Sam Mendes’ compelling war drama, 1917, is an unsparing technical achievement that will be discussed at length for years to come.

With war looming in the back of our minds today, a story like 1917’s is an important one to tell. A film that not only explores the horrors of war, but dives into the humanity of it is something rare in the genre nowadays. The “war film” is a genre that has felt so one-note of the years and it’s refreshing to watch one that grips you in the ways Coppola and Malick did in their respective war films. Those filmmakers brought humanity to war and crafted multi-faceted soldiers that we could emphasize with. Mendes incorporates that into his own film, putting the focus on Lance Corporal Schofield—played brilliantly by George McKay—a young man ravaged by a war he doesn’t fully believe in. With the lone wolf perspective, Mendes is able to find intimacy in a grand war that never quits, allowing the audience to fully connect with Schofield and his stressful adventures through enemy territory. Mendes not only grips audience’s with his masterful filmmaking, but also hooks us on the sheer tenacity of the soldiers whom we experience the harshness of war with.
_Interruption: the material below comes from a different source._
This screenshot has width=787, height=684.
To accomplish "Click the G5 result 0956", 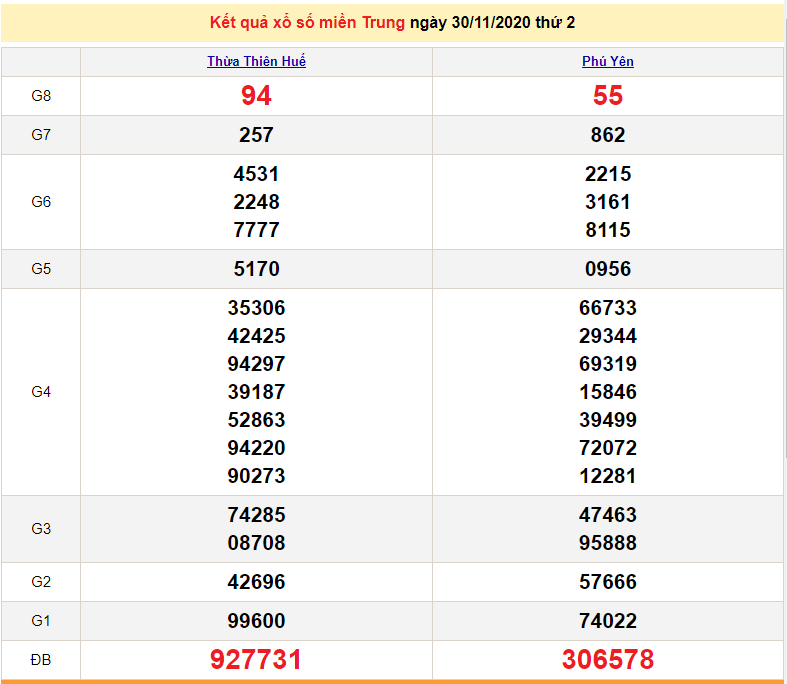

The audience is by their side every step of the way. We feel the pain from every injury, the heartbreak from every loss, the fear evoked from every gunshot; it’s a collective experience that’s only elevated by Mendes’ purposeful use of one continuous take. A decision that some may view as gimmicky, but personally, it makes the film a wildly immersive journey through a war zone; fully enveloping you in the physical and emotional drain of the solider life. You’re apart of this journey at all times, clenching your fists and sweating bullets along with these soldiers. It’s anxiety-inducing in the best way possible. Further, no film I’ve seen has possessed such a pensive portrayal of war quite like this film. The devastation of loss and the death-defying horror of war will linger in your mind days after seeing it. The result being an emotionally-draining and hauntingly-beautiful film reflecting on the futility and distress of war.

With 1917, audiences will be transported directly into the grimy trenches of Northern France where you’ll experience two straight hours of stress and heartbreak; exhausting audiences like never before. It’s a film that should be experienced on the biggest screen possible with the loudest sound possible. It’s Sam Mendes, Roger Deakins and Thomas Newman at their finest. A truly awe-inspiring theatrical experience for the ages.